## Texte source
%%

Les colons firent à Ogé un reproche outré de son projet de lettre au gouverneur espagnol ; mais il n’appartient pas aux tyrans, qui ne savent que proscrire et tuer, non, jamais il ne leur appartiendra d’apprécier ce sentiment vivace qui attache l’homme à son pays natal, le citoyen à sa patrie.

Du reste, ce moyen qu’imagina Ogé pour échapper à ses persécuteurs n’était pas sérieux ; et Faura, qui a émis une opinion si bien raisonnée en cette circonstance importante, l’a démontré dans son admirable argumentation. Ogé était trop enthousiaste de la révolution et de la nation française, pour avoir conçu sincèrement le désir de devenir le sujet du roi d’Espagne[1].


Le gouverneur Don Joachim Garcia procéda lui-même à l’interrogatoire des fugitifs, dévoués d’avance aux plus horribles supplices. Cette procédure, qu’il fît spontanément, pour préparer celle à laquelle ces infortunés allaient être bientôt soumis dans la partie française, commencée le 23 novembre par l’interrogatoire de Jean-Baptiste Chavanne, arrivé le premier à Santo-Domingo, fut achevée le 12 décembre par l’interrogatoire de Jacob Ogé. Diverses confrontations eurent lieu entre V. Ogé et plusieurs de ses compagnons. Ses réponses, comme celles des autres, n’exprimaient aucune crainte, ni même aucune haine contre les blancs de la colonie française ; ils avouèrent tous le but de leur prise d’armes, qui était de

  1. Voyez l’énergique défense que Sonthonax a présentée en faveur d’Ogé, dans le tome 3 des Débats, page 47 et suivantes. Il a soutenu le droit d’Ogé et de ses compagnons de changer de patrie, pour fuir la tyrannie des colons.

%%

## Consignes de l'exercice
1 - Répondez aux questions suivantes d'après le texte source.
(a) Qui procéda lui-même à l'interrogatoire des fugitifs ?
(b) À quelle date la procédure commença-t-elle, et par l'interrogatoire de qui ?
(c) Dans quel tome des Débats se trouve la défense d'Ogé présentée par Sonthonax ?
2 - Reproduisez, s'il vous plaît, le passage du texte source qui va de « Les colons firent » jusqu'à « du roi d’Espagne[1]. ».

## Lignes issues d'un jeu de données
%%

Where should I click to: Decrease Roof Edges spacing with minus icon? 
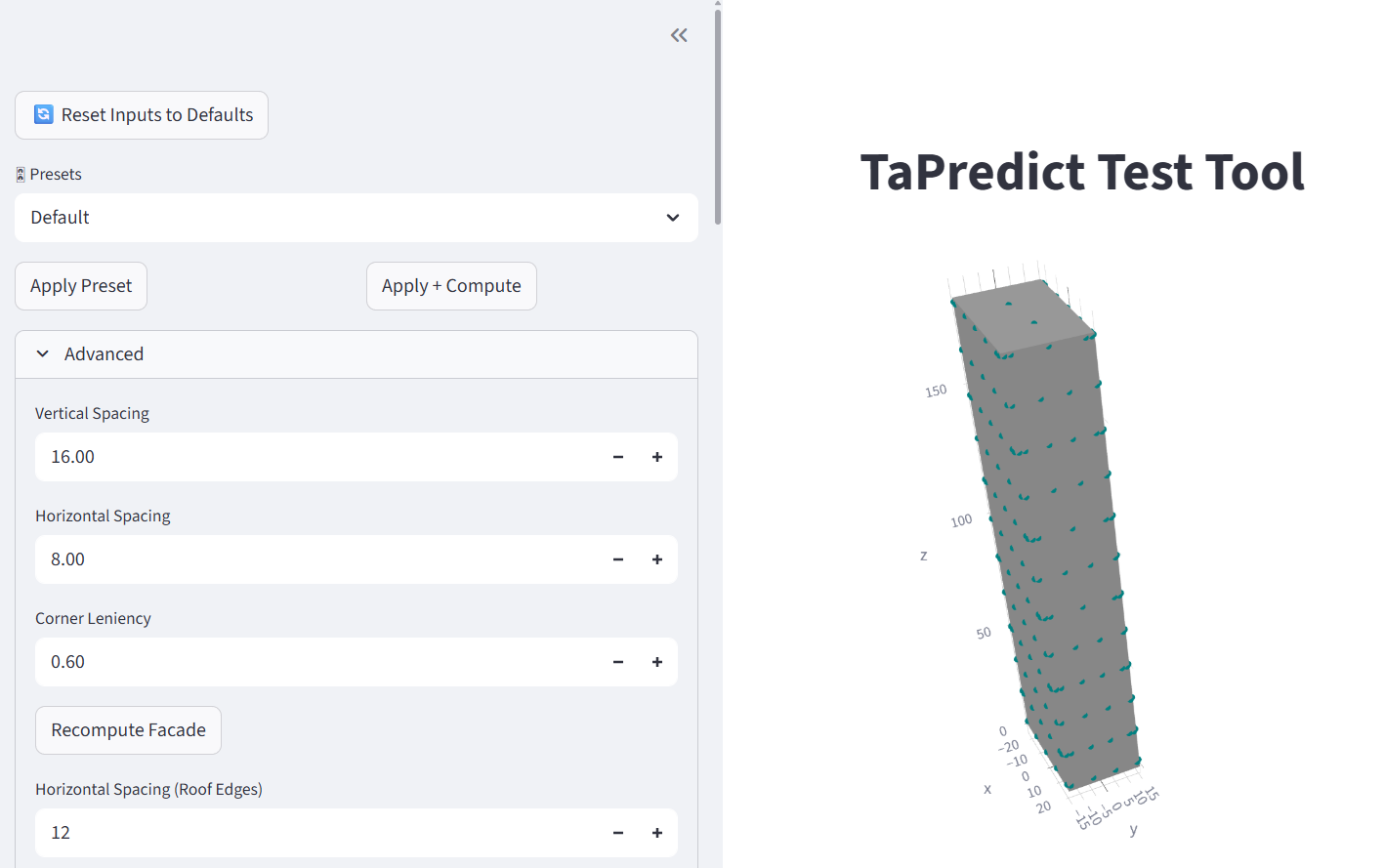click(618, 833)
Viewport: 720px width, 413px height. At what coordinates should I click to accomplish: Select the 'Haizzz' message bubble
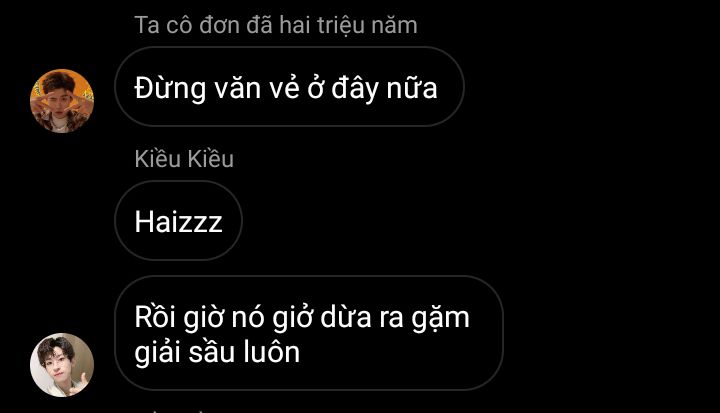[178, 221]
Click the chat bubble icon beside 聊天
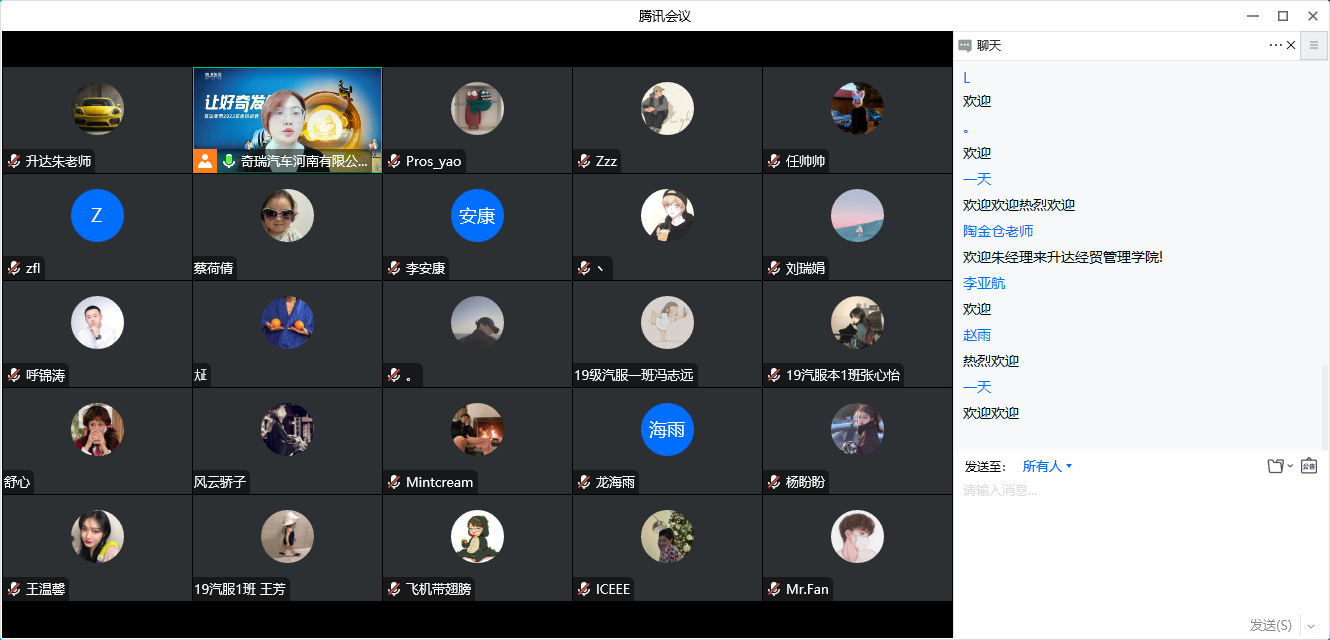 pyautogui.click(x=965, y=46)
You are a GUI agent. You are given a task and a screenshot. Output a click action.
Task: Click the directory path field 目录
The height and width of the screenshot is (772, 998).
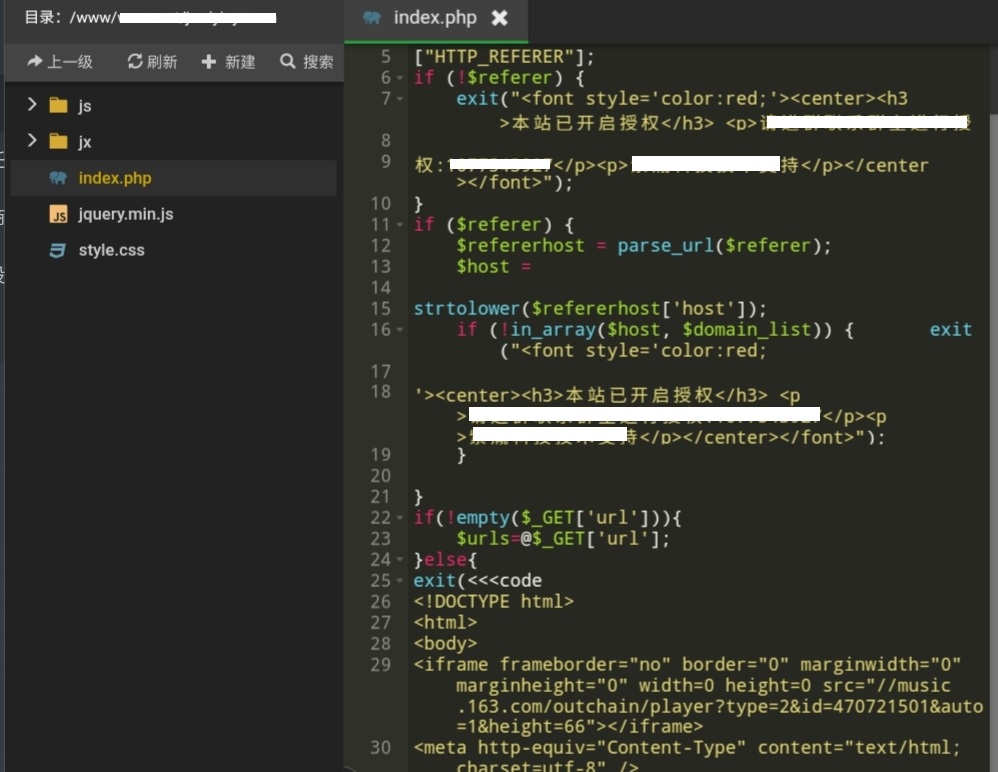coord(150,18)
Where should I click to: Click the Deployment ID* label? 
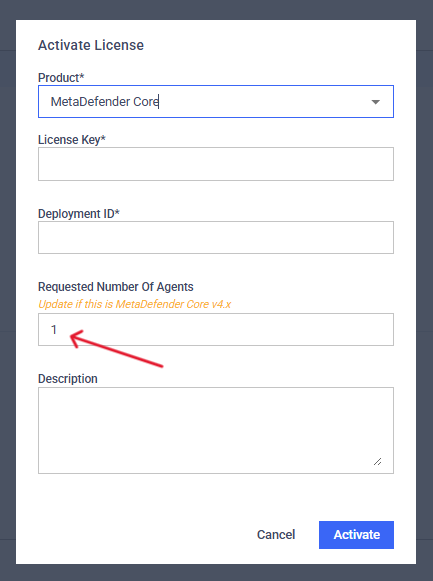click(x=79, y=214)
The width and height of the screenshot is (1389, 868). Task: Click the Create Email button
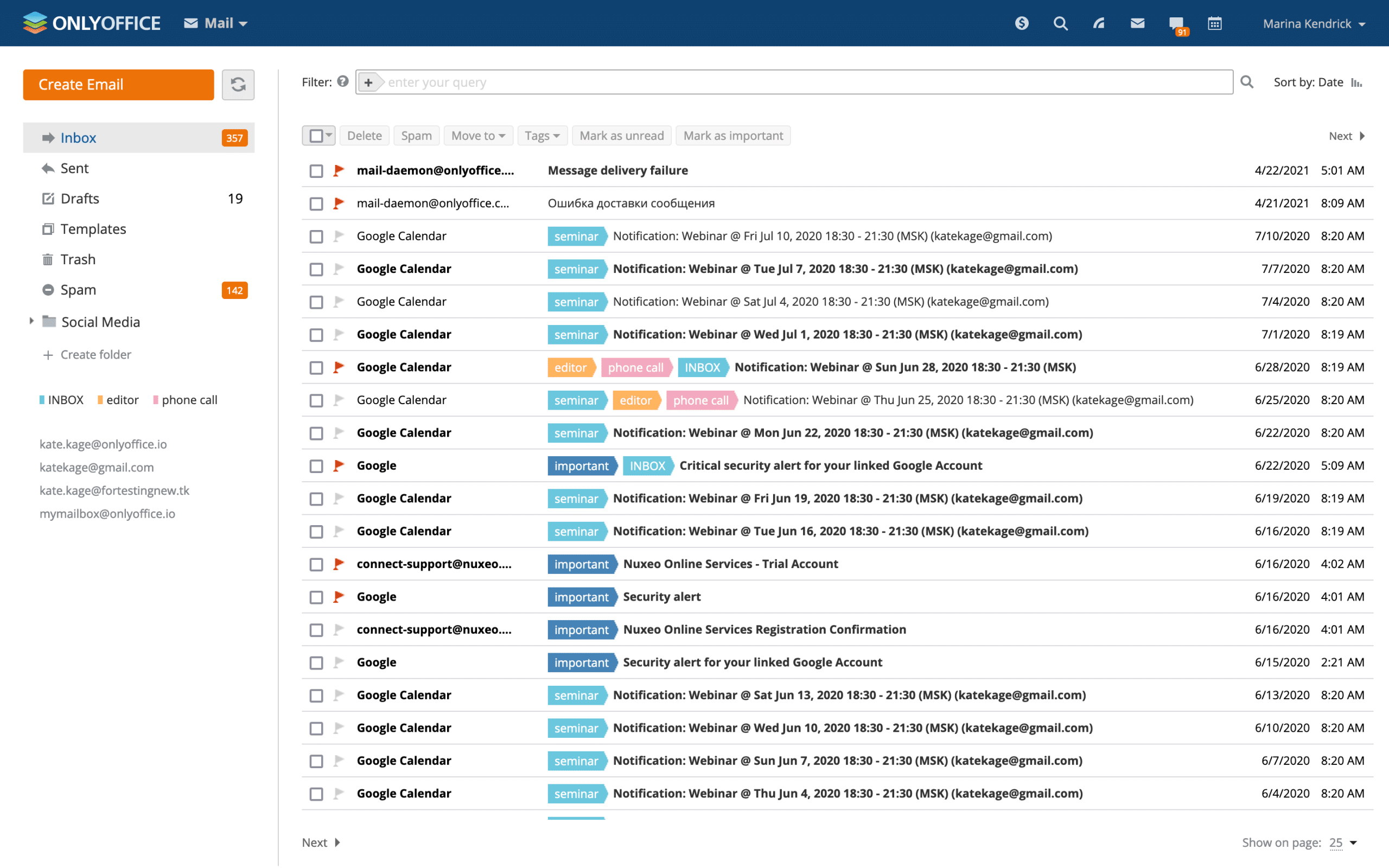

%%

## Corrigé de l'exercice
1 -
(a) Le gouverneur Don Joachim Garcia.
(b) Le 23 novembre, par l'interrogatoire de Jean-Baptiste Chavanne.
(c) Dans le tome 3.

2 -
Les colons firent à Ogé un reproche outré de son projet de lettre au gouverneur espagnol ; mais il n’appartient pas aux tyrans, qui ne savent que proscrire et tuer, non, jamais il ne leur appartiendra d’apprécier ce sentiment vivace qui attache l’homme à son pays natal, le citoyen à sa patrie.

Du reste, ce moyen qu’imagina Ogé pour échapper à ses persécuteurs n’était pas sérieux ; et Faura, qui a émis une opinion si bien raisonnée en cette circonstance importante, l’a démontré dans son admirable argumentation. Ogé était trop enthousiaste de la révolution et de la nation française, pour avoir conçu sincèrement le désir de devenir le sujet du roi d’Espagne[1].